Она почувствовала, как его рука скользнула по изголовью над се плечами и вдруг остановилась. Ей очень захотелось плакать. Их дружба всегда допускала прикосновение. То, что теперь Лайаму приходится думать, прежде чем коснуться ее, и он решает этого не делать, печально отражало изменившееся положение вещей…
— Все началось, когда я обнял тебя, — сердито напомнил он.
Значит, он все еще читает ее мысли. Не все изменилось.
— Этот сукин сын тебя обидел, а мне так захотелось тебя утешить… И вот что я натворил! — Он с силой стукнул кулаком в свою ладонь, и Джо подскочила от хлопка.
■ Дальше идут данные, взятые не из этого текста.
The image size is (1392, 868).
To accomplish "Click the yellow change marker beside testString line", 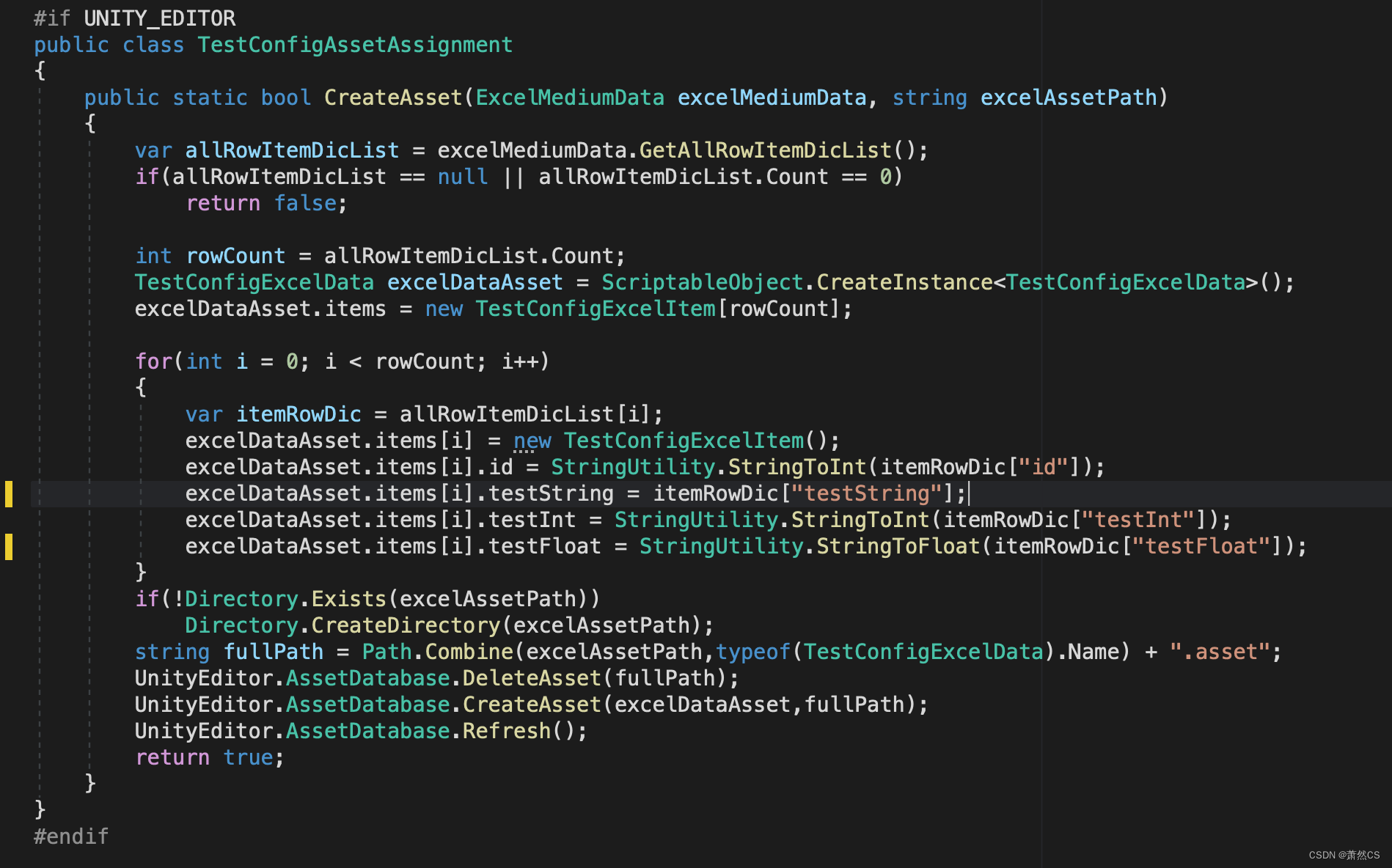I will (x=9, y=495).
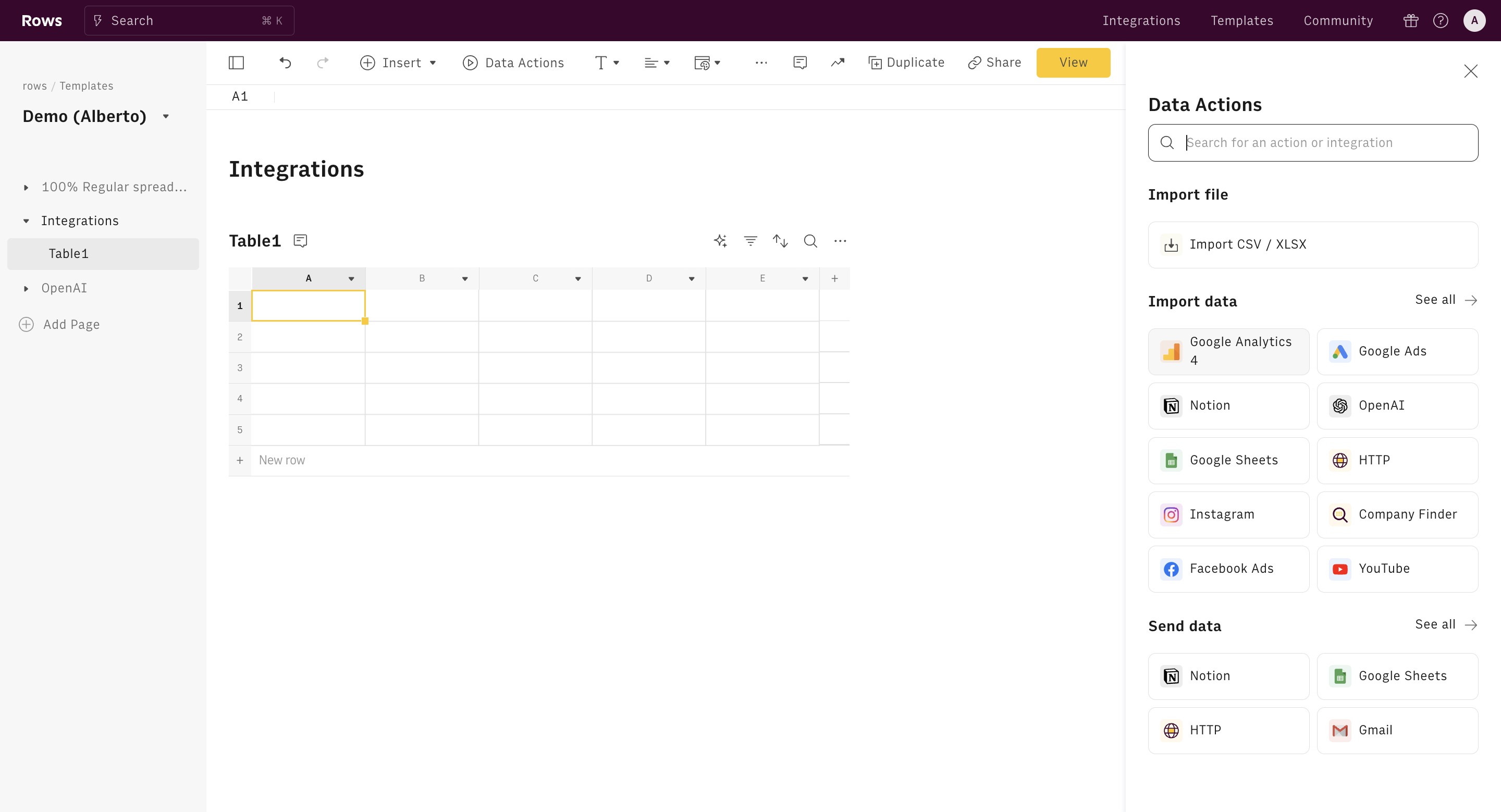The image size is (1501, 812).
Task: Click the trend chart icon in toolbar
Action: coord(838,63)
А ведь он утешил ее. Еще как утешил!
— Ты сам пытался прекратить. — Она почувствовала, как щеки заливает краска стыда. — Я не дала. — Интересно, осталась ли хоть одна пуговица на его рубашке? Она вздрогнула, вспомнив, как срывала с него одежду.
— Мужчина не имеет права так злоупотреблять женщиной, — упорно твердил он.
— Крыса ты, негодяй, вонючка. Вот тебе! Теперь доволен? Теперь тебе стало легче? — не выдержала она. — Тебе так хочется быть благородным, что ты готов испортить нашу дружбу? В конце концов, мы же не собираемся заниматься этим каждый день!
Все это, конечно, махание после драки кулаками, и все же он мог бы не смеяться так откровенно. Хоть бы для виду задумался над ситуацией!
— Ты права, Джо. — Его рука наконец обвила ее плечи. Но Джо не прильнула к нему. — Нам надо просто забыть об этом. — В его интонации сквозило явное облегчение.
Случись это при других обстоятельствах, Джо не сомневалась, что так и поступила бы. Но судьба решила все по-своему.
— Хорошо прогулялась, детка?
— Спасибо, папа, замечательно. — На пляже дул ветер, и у нее разрумянились щеки. — Я зашла дальше, чем собиралась. — Она дернула липучку на штормовке и откинула назад волосы. — Когда они ждут нас?
— В полвосьмого. Но если ты устала…
— Не трепыхайся, пап, будь ангелом, — взмолилась она. Эта заботливость уже начинала раздражать.
— Тебе надо больше отдыхать, — возразил он, озабоченно сдвинув брови.